(Collected data)
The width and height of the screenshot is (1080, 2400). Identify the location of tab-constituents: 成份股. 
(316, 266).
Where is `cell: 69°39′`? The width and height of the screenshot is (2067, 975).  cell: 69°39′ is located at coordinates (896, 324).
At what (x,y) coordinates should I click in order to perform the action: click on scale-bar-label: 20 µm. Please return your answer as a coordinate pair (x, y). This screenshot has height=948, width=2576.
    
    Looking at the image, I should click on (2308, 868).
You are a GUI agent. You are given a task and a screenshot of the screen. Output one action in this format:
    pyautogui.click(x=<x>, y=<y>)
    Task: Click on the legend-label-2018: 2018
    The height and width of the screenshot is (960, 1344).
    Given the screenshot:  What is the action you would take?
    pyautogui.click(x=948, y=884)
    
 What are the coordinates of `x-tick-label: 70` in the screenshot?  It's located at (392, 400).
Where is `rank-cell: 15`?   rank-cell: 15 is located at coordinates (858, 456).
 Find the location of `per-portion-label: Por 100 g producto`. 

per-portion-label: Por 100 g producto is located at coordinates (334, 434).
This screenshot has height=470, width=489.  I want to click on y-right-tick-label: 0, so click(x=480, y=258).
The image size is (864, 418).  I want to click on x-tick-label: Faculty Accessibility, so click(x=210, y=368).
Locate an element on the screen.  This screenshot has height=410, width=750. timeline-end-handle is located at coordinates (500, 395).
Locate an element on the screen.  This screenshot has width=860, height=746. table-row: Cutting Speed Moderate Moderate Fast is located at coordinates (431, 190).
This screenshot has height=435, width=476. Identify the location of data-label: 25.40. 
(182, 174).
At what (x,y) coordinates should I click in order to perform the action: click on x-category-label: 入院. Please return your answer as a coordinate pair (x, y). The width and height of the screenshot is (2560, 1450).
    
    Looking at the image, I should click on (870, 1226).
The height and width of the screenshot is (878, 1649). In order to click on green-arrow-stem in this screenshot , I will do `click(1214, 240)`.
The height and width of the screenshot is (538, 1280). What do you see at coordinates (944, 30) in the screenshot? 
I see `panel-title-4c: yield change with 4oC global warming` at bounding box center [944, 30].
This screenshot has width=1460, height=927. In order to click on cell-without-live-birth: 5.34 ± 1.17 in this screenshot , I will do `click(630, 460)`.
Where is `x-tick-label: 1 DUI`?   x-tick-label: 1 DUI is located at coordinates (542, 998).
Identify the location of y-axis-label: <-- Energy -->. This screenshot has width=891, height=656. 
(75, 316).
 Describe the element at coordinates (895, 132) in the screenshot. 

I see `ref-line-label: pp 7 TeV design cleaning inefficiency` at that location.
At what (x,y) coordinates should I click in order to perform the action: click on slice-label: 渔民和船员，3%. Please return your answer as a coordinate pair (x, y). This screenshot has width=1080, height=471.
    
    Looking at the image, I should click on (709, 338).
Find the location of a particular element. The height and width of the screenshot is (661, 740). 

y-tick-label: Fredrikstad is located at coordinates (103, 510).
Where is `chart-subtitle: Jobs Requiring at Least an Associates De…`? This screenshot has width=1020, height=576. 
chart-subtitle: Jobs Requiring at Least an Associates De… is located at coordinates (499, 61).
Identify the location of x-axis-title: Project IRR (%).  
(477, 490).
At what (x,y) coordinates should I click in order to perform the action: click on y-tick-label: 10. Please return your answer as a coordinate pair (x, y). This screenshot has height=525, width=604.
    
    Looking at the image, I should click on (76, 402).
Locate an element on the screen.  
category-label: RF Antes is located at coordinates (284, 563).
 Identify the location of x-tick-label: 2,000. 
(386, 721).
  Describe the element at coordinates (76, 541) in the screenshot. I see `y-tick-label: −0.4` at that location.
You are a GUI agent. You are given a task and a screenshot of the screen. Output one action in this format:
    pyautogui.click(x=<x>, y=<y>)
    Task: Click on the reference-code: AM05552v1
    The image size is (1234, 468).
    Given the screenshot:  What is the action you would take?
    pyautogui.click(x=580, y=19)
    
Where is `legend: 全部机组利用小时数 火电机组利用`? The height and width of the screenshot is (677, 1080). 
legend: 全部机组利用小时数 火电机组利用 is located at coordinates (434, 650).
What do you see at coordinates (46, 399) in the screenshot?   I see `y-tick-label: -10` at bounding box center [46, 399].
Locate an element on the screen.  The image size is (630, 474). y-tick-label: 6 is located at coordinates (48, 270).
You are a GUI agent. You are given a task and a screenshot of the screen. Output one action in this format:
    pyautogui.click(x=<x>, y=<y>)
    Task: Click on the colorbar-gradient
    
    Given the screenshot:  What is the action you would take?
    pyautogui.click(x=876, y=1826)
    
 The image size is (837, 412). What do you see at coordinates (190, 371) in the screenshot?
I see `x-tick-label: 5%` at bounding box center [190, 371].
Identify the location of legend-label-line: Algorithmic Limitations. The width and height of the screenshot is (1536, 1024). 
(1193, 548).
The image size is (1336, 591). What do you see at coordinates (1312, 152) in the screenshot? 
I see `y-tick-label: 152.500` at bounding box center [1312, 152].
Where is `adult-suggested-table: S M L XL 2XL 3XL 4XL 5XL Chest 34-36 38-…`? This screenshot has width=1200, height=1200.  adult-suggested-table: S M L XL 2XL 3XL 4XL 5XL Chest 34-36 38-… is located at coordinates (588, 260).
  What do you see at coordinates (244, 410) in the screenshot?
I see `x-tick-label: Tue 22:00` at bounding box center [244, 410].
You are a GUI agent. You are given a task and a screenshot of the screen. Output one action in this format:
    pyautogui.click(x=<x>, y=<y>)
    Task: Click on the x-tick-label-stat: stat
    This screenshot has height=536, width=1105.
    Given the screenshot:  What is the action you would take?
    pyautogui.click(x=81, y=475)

## Job
Turn all of the data above into a numbered list, one item per line, and omit any blank lines.

## Solution for this task
1. The width and height of the screenshot is (1080, 2400). Identify the location of tab-constituents: 成份股. 
2. (316, 266).
3. Where is `cell: 69°39′`? The width and height of the screenshot is (2067, 975).  cell: 69°39′ is located at coordinates (896, 324).
4. At what (x,y) coordinates should I click in order to perform the action: click on scale-bar-label: 20 µm. Please return your answer as a coordinate pair (x, y). This screenshot has height=948, width=2576.
5.     Looking at the image, I should click on (2308, 868).
6. You are a GUI agent. You are given a task and a screenshot of the screen. Output one action in this format:
7.     pyautogui.click(x=<x>, y=<y>)
8.     Task: Click on the legend-label-2018: 2018
9.     The height and width of the screenshot is (960, 1344).
10.     Given the screenshot:  What is the action you would take?
11.     pyautogui.click(x=948, y=884)
12.  What are the coordinates of `x-tick-label: 70` in the screenshot?  It's located at (392, 400).
13. Where is `rank-cell: 15`?   rank-cell: 15 is located at coordinates (858, 456).
14.  Find the location of `per-portion-label: Por 100 g producto`. 
15. per-portion-label: Por 100 g producto is located at coordinates (334, 434).
16. This screenshot has height=470, width=489.  I want to click on y-right-tick-label: 0, so click(x=480, y=258).
17. The image size is (864, 418).  I want to click on x-tick-label: Faculty Accessibility, so click(x=210, y=368).
18. Locate an element on the screen.  This screenshot has height=410, width=750. timeline-end-handle is located at coordinates (500, 395).
19. Locate an element on the screen.  This screenshot has width=860, height=746. table-row: Cutting Speed Moderate Moderate Fast is located at coordinates (431, 190).
20. This screenshot has height=435, width=476. Identify the location of data-label: 25.40. 
21. (182, 174).
22. At what (x,y) coordinates should I click in order to perform the action: click on x-category-label: 入院. Please return your answer as a coordinate pair (x, y). The width and height of the screenshot is (2560, 1450).
23.     Looking at the image, I should click on (870, 1226).
24. The height and width of the screenshot is (878, 1649). In order to click on green-arrow-stem in this screenshot , I will do `click(1214, 240)`.
25. The height and width of the screenshot is (538, 1280). What do you see at coordinates (944, 30) in the screenshot? 
26. I see `panel-title-4c: yield change with 4oC global warming` at bounding box center [944, 30].
27. This screenshot has width=1460, height=927. In order to click on cell-without-live-birth: 5.34 ± 1.17 in this screenshot , I will do `click(630, 460)`.
28. Where is `x-tick-label: 1 DUI`?   x-tick-label: 1 DUI is located at coordinates (542, 998).
29. Identify the location of y-axis-label: <-- Energy -->. This screenshot has width=891, height=656. 
30. (75, 316).
31.  Describe the element at coordinates (895, 132) in the screenshot. 
32. I see `ref-line-label: pp 7 TeV design cleaning inefficiency` at that location.
33. At what (x,y) coordinates should I click in order to perform the action: click on slice-label: 渔民和船员，3%. Please return your answer as a coordinate pair (x, y). This screenshot has width=1080, height=471.
34.     Looking at the image, I should click on (709, 338).
35. Find the location of a particular element. The height and width of the screenshot is (661, 740). 
36. y-tick-label: Fredrikstad is located at coordinates (103, 510).
37. Where is `chart-subtitle: Jobs Requiring at Least an Associates De…`? This screenshot has width=1020, height=576. 
38. chart-subtitle: Jobs Requiring at Least an Associates De… is located at coordinates (499, 61).
39. Identify the location of x-axis-title: Project IRR (%).  
40. (477, 490).
41. At what (x,y) coordinates should I click in order to perform the action: click on y-tick-label: 10. Please return your answer as a coordinate pair (x, y). This screenshot has height=525, width=604.
42.     Looking at the image, I should click on (76, 402).
43. Locate an element on the screen.  
44. category-label: RF Antes is located at coordinates (284, 563).
45.  Identify the location of x-tick-label: 2,000. 
46. (386, 721).
47.   Describe the element at coordinates (76, 541) in the screenshot. I see `y-tick-label: −0.4` at that location.
48. You are a GUI agent. You are given a task and a screenshot of the screen. Output one action in this format:
49.     pyautogui.click(x=<x>, y=<y>)
50.     Task: Click on the reference-code: AM05552v1
51.     The image size is (1234, 468).
52.     Given the screenshot:  What is the action you would take?
53.     pyautogui.click(x=580, y=19)
54. Where is `legend: 全部机组利用小时数 火电机组利用`? The height and width of the screenshot is (677, 1080). 
55. legend: 全部机组利用小时数 火电机组利用 is located at coordinates (434, 650).
56. What do you see at coordinates (46, 399) in the screenshot?   I see `y-tick-label: -10` at bounding box center [46, 399].
57. Locate an element on the screen.  The image size is (630, 474). y-tick-label: 6 is located at coordinates (48, 270).
58. You are a GUI agent. You are given a task and a screenshot of the screen. Output one action in this format:
59.     pyautogui.click(x=<x>, y=<y>)
60.     Task: Click on the colorbar-gradient
61.     Given the screenshot:  What is the action you would take?
62.     pyautogui.click(x=876, y=1826)
63.  The image size is (837, 412). What do you see at coordinates (190, 371) in the screenshot?
64. I see `x-tick-label: 5%` at bounding box center [190, 371].
65. Identify the location of legend-label-line: Algorithmic Limitations. The width and height of the screenshot is (1536, 1024). 
66. (1193, 548).
67. The image size is (1336, 591). What do you see at coordinates (1312, 152) in the screenshot? 
68. I see `y-tick-label: 152.500` at bounding box center [1312, 152].
69. Where is `adult-suggested-table: S M L XL 2XL 3XL 4XL 5XL Chest 34-36 38-…`? This screenshot has width=1200, height=1200.  adult-suggested-table: S M L XL 2XL 3XL 4XL 5XL Chest 34-36 38-… is located at coordinates (588, 260).
70.   What do you see at coordinates (244, 410) in the screenshot?
71. I see `x-tick-label: Tue 22:00` at bounding box center [244, 410].
72. You are a GUI agent. You are given a task and a screenshot of the screen. Output one action in this format:
73.     pyautogui.click(x=<x>, y=<y>)
74.     Task: Click on the x-tick-label-stat: stat
75.     This screenshot has height=536, width=1105.
76.     Given the screenshot:  What is the action you would take?
77.     pyautogui.click(x=81, y=475)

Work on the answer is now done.